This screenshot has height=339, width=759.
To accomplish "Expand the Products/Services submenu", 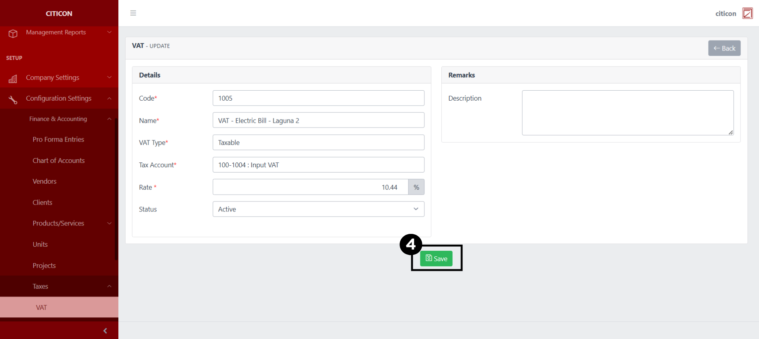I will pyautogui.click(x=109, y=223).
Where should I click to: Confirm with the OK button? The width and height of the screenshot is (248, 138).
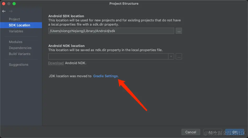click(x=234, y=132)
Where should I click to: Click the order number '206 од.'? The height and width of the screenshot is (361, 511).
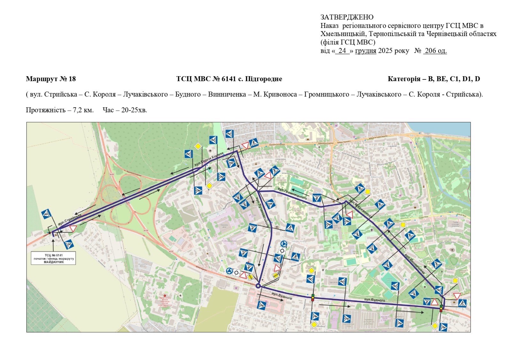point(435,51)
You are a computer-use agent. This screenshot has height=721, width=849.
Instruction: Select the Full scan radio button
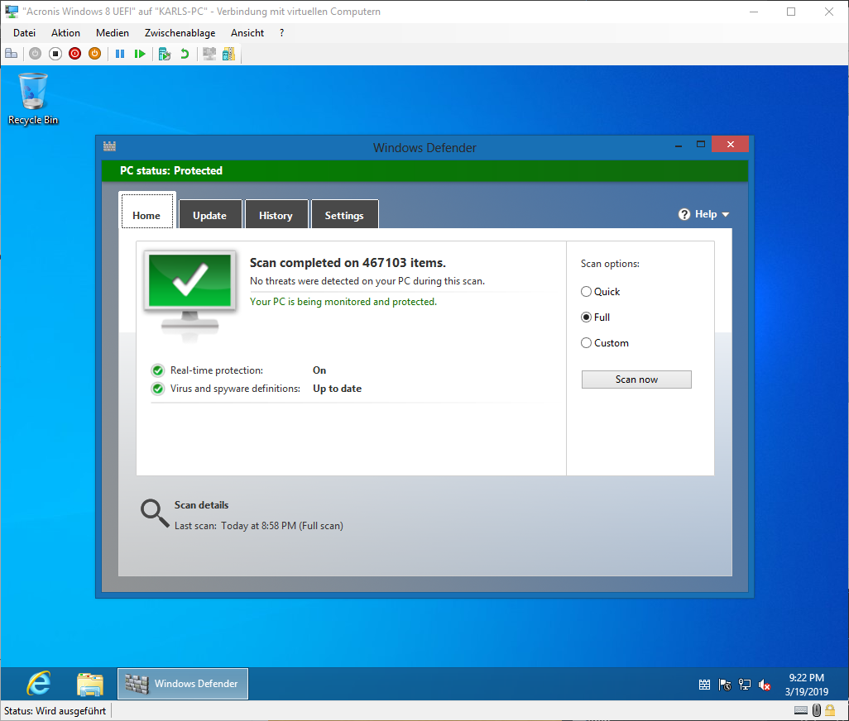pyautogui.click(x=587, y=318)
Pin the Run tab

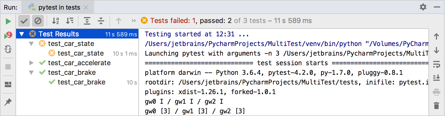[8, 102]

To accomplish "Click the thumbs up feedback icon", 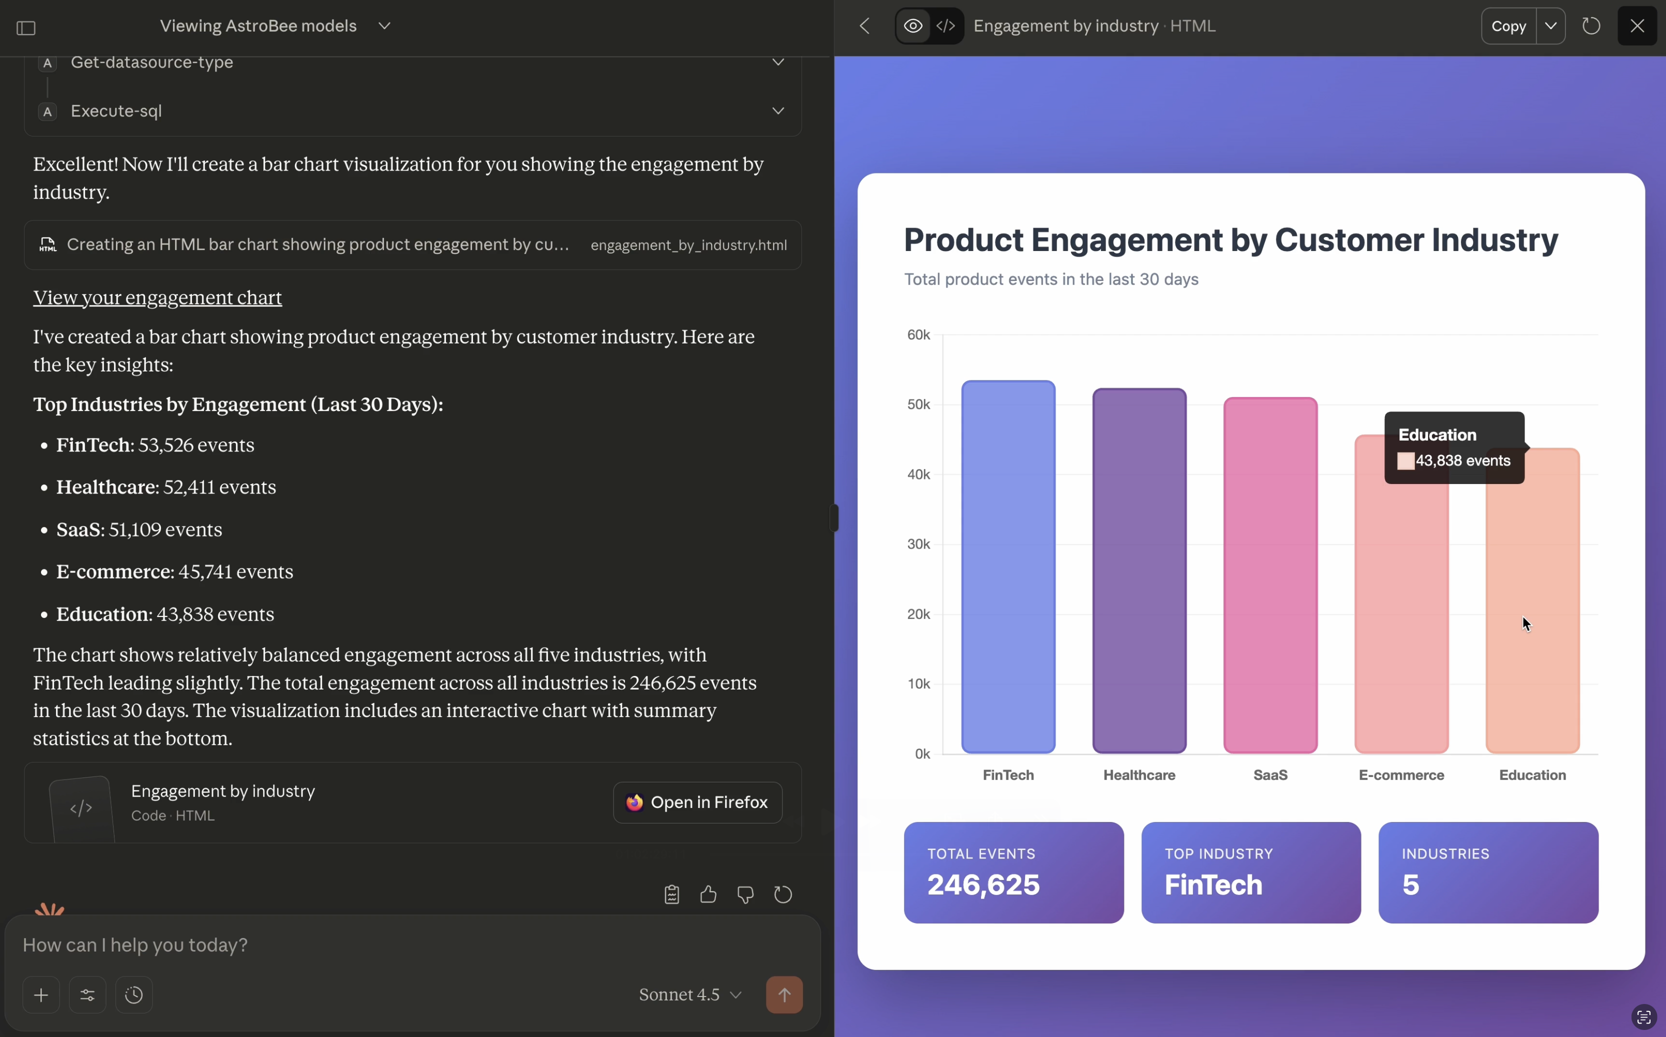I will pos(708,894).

***

**Written task:** Reproduce the stretch of entries from the line containing "Where should I click to: Click" through the line containing "point(435,51)", both included, without the pictures.

**Result of the exercise:**
Where should I click to: Click the order number '206 од.'? The height and width of the screenshot is (361, 511).
point(435,51)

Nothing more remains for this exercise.